Copy out every line of the listing below word for word, without changing or leaving out anything.

════════

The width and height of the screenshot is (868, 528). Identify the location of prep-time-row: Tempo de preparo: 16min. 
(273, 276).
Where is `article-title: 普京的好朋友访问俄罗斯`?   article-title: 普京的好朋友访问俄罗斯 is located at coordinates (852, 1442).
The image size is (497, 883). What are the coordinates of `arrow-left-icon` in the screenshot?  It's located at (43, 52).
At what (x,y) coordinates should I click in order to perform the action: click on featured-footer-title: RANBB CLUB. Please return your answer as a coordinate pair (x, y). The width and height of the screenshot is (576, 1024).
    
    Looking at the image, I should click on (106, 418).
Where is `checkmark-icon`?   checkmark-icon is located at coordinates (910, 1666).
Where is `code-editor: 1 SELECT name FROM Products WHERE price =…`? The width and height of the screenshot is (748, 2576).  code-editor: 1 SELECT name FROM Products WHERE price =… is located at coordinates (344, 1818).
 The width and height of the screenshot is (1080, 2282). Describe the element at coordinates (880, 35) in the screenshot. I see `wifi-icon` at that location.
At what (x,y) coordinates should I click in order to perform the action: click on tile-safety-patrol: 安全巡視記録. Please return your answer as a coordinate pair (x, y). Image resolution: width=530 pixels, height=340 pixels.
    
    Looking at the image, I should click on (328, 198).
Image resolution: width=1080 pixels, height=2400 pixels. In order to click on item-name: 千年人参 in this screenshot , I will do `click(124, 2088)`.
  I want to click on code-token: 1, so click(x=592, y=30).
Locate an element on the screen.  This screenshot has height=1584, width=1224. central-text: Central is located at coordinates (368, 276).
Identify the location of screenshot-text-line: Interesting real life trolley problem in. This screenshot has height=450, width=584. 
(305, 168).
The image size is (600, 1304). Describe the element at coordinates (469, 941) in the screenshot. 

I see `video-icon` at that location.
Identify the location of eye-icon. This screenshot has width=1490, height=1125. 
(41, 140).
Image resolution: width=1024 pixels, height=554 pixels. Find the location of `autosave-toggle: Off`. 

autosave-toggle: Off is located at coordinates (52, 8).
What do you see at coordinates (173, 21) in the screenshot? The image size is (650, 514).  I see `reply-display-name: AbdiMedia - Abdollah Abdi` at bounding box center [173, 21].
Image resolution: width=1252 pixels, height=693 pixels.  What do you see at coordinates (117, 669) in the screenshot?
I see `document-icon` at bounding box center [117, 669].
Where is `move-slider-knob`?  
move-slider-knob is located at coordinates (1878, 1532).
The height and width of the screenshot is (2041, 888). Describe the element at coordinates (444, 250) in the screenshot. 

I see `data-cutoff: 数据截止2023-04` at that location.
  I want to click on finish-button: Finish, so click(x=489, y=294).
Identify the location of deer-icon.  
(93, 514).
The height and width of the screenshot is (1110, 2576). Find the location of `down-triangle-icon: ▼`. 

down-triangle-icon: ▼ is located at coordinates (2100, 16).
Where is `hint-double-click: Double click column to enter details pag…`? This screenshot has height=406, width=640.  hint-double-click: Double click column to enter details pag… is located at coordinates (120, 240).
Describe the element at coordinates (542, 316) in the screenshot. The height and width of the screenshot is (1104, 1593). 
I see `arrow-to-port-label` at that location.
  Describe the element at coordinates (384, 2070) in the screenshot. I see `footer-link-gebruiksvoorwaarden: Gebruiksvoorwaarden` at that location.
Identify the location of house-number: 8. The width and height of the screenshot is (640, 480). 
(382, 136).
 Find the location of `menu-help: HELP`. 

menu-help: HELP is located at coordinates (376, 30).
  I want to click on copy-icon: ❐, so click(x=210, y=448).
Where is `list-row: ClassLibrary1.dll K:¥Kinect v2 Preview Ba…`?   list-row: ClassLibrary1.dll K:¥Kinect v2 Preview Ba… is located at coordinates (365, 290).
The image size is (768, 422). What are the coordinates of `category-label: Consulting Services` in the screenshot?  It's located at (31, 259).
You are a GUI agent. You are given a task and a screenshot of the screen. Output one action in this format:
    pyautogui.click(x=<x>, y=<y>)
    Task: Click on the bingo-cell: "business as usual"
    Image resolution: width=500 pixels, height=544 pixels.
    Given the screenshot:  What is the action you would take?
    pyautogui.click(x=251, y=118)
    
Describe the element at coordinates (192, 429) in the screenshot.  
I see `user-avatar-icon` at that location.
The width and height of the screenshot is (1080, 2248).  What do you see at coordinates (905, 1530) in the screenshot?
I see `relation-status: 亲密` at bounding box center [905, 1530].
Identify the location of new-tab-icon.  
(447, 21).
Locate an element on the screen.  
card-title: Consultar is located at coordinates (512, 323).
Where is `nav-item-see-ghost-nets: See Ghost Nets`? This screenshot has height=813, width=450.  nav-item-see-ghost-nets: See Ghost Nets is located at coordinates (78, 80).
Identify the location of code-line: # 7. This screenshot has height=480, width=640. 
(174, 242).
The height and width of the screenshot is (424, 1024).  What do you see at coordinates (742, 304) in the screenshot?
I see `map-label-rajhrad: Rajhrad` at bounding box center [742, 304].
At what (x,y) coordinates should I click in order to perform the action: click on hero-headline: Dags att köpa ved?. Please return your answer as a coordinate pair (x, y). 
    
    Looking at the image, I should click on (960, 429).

════════

● **Solution for this task**
The width and height of the screenshot is (868, 528). Identify the location of prep-time-row: Tempo de preparo: 16min. 
(273, 276).
Where is `article-title: 普京的好朋友访问俄罗斯`?   article-title: 普京的好朋友访问俄罗斯 is located at coordinates (852, 1442).
The image size is (497, 883). What are the coordinates of `arrow-left-icon` in the screenshot?  It's located at (43, 52).
At what (x,y) coordinates should I click in order to perform the action: click on featured-footer-title: RANBB CLUB. Please return your answer as a coordinate pair (x, y). The width and height of the screenshot is (576, 1024).
    
    Looking at the image, I should click on (106, 418).
Where is `checkmark-icon`?   checkmark-icon is located at coordinates (910, 1666).
Where is `code-editor: 1 SELECT name FROM Products WHERE price =…`? The width and height of the screenshot is (748, 2576).  code-editor: 1 SELECT name FROM Products WHERE price =… is located at coordinates (344, 1818).
 The width and height of the screenshot is (1080, 2282). Describe the element at coordinates (880, 35) in the screenshot. I see `wifi-icon` at that location.
At what (x,y) coordinates should I click in order to perform the action: click on tile-safety-patrol: 安全巡視記録. Please return your answer as a coordinate pair (x, y). Image resolution: width=530 pixels, height=340 pixels.
    
    Looking at the image, I should click on (328, 198).
Image resolution: width=1080 pixels, height=2400 pixels. In order to click on item-name: 千年人参 in this screenshot , I will do `click(124, 2088)`.
  I want to click on code-token: 1, so click(x=592, y=30).
Locate an element on the screen.  This screenshot has height=1584, width=1224. central-text: Central is located at coordinates (368, 276).
Identify the location of screenshot-text-line: Interesting real life trolley problem in. This screenshot has height=450, width=584. 
(305, 168).
The image size is (600, 1304). Describe the element at coordinates (469, 941) in the screenshot. 

I see `video-icon` at that location.
Identify the location of eye-icon. This screenshot has width=1490, height=1125. 
(41, 140).
Image resolution: width=1024 pixels, height=554 pixels. Find the location of `autosave-toggle: Off`. 

autosave-toggle: Off is located at coordinates (52, 8).
What do you see at coordinates (173, 21) in the screenshot? The image size is (650, 514).  I see `reply-display-name: AbdiMedia - Abdollah Abdi` at bounding box center [173, 21].
Image resolution: width=1252 pixels, height=693 pixels.  What do you see at coordinates (117, 669) in the screenshot?
I see `document-icon` at bounding box center [117, 669].
Where is `move-slider-knob`?  
move-slider-knob is located at coordinates (1878, 1532).
The height and width of the screenshot is (2041, 888). Describe the element at coordinates (444, 250) in the screenshot. 

I see `data-cutoff: 数据截止2023-04` at that location.
  I want to click on finish-button: Finish, so click(x=489, y=294).
Identify the location of deer-icon.  
(93, 514).
The height and width of the screenshot is (1110, 2576). Find the location of `down-triangle-icon: ▼`. 

down-triangle-icon: ▼ is located at coordinates (2100, 16).
Where is `hint-double-click: Double click column to enter details pag…`? This screenshot has height=406, width=640.  hint-double-click: Double click column to enter details pag… is located at coordinates (120, 240).
Describe the element at coordinates (542, 316) in the screenshot. The height and width of the screenshot is (1104, 1593). 
I see `arrow-to-port-label` at that location.
  Describe the element at coordinates (384, 2070) in the screenshot. I see `footer-link-gebruiksvoorwaarden: Gebruiksvoorwaarden` at that location.
Identify the location of house-number: 8. The width and height of the screenshot is (640, 480). 
(382, 136).
 Find the location of `menu-help: HELP`. 

menu-help: HELP is located at coordinates (376, 30).
  I want to click on copy-icon: ❐, so click(x=210, y=448).
Where is `list-row: ClassLibrary1.dll K:¥Kinect v2 Preview Ba…`?   list-row: ClassLibrary1.dll K:¥Kinect v2 Preview Ba… is located at coordinates (365, 290).
The image size is (768, 422). What are the coordinates of `category-label: Consulting Services` in the screenshot?  It's located at (31, 259).
You are a GUI agent. You are given a task and a screenshot of the screen. Output one action in this format:
    pyautogui.click(x=<x>, y=<y>)
    Task: Click on the bingo-cell: "business as usual"
    Image resolution: width=500 pixels, height=544 pixels.
    Given the screenshot:  What is the action you would take?
    pyautogui.click(x=251, y=118)
    
Describe the element at coordinates (192, 429) in the screenshot.  
I see `user-avatar-icon` at that location.
The width and height of the screenshot is (1080, 2248).  What do you see at coordinates (905, 1530) in the screenshot?
I see `relation-status: 亲密` at bounding box center [905, 1530].
Identify the location of new-tab-icon.  
(447, 21).
Locate an element on the screen.  
card-title: Consultar is located at coordinates (512, 323).
Where is `nav-item-see-ghost-nets: See Ghost Nets`? This screenshot has height=813, width=450.  nav-item-see-ghost-nets: See Ghost Nets is located at coordinates (78, 80).
Identify the location of code-line: # 7. This screenshot has height=480, width=640. 
(174, 242).
The height and width of the screenshot is (424, 1024).  What do you see at coordinates (742, 304) in the screenshot?
I see `map-label-rajhrad: Rajhrad` at bounding box center [742, 304].
At what (x,y) coordinates should I click in order to perform the action: click on hero-headline: Dags att köpa ved?. Please return your answer as a coordinate pair (x, y). 
    
    Looking at the image, I should click on (960, 429).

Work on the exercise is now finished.